To differentiate them, we must look at their nature. If BD is a mood disorder, BPD is a personality one. While both disorders are characterized by mood swings, people with BD have mania and depression that last for days or even weeks, whereas people with BPD have intense emotional pain and feelings of emptiness, desperation, anger, hopelessness, and loneliness in a short period of time (often only a few hours).

Therefore, when mentioning symptoms, a person with BD and a person with BPD will notice differences in quality, time, and cause. It is also important to note that you can experience only BD or BPD, or you can experience both.

Although BPD was once thought to be a life-long disease due to difficulties in diagnosing and developing a treatment plan, it is now treatable. It requires specialized approaches, such as psychotherapy and medications. Clinical psychologists may try dialectical behavioral therapy (DBT), cognitive behavioral therapy (CBT), and psychodynamic psychotherapy to see if the patient is well-adapted. Patients may be prescribed medication at the same time, but it should be noted that there is currently no specific medication to treat BPD.

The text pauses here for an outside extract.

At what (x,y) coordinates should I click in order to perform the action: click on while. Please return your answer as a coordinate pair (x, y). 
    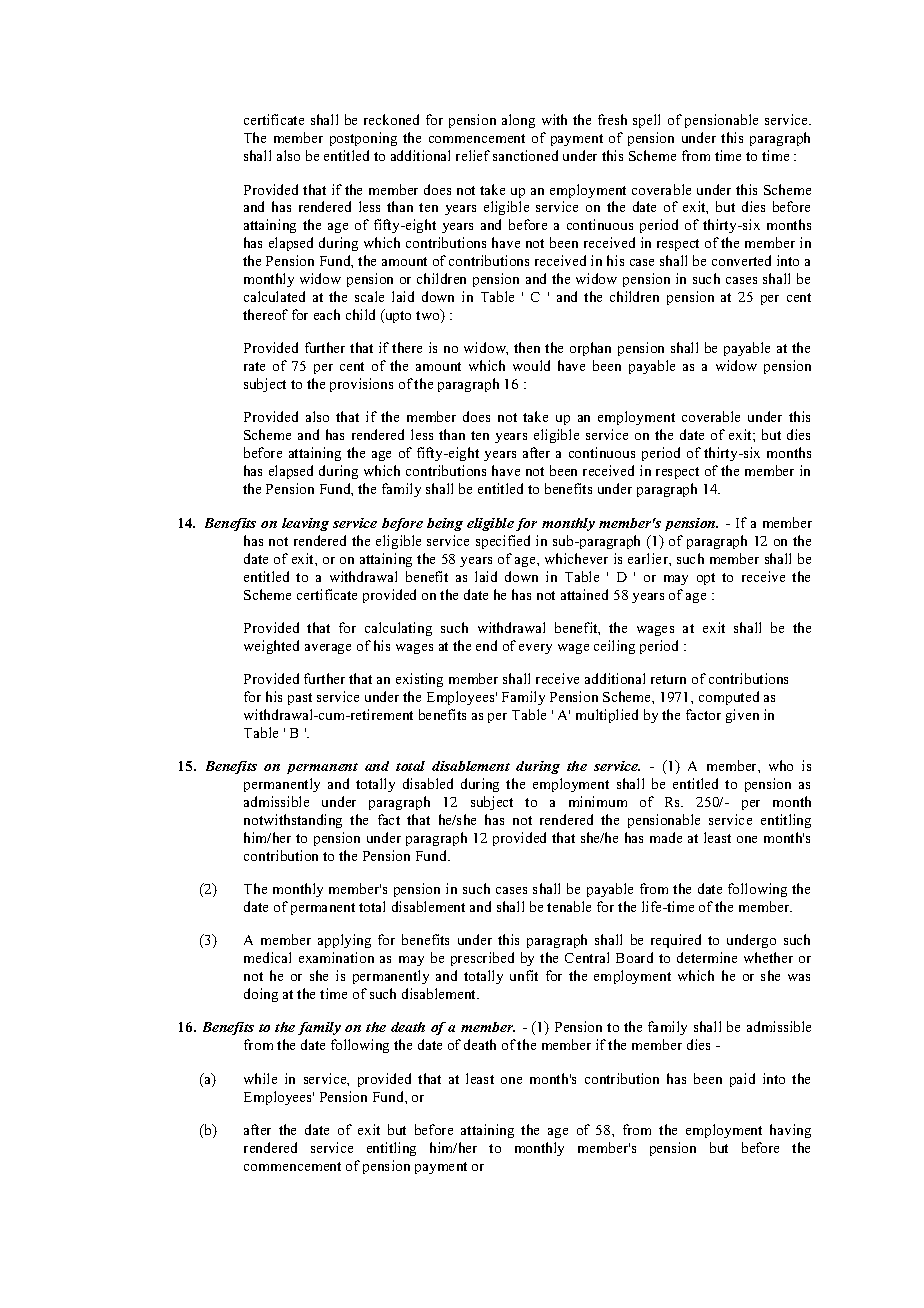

Long story short, most BPD patients can get better if they are helped in time with the right treatments and support. Talking with a medical or mental health professional if you are experiencing extreme distress in your life, regardless of whether you think you meet the criteria for BPD, can have many benefits. There are numerous ways to reach out and numerous types of assistance available. You could either find a therapist with BPD treatment experience or speak with your primary care doctor, who can refer you to an experienced mental health professional.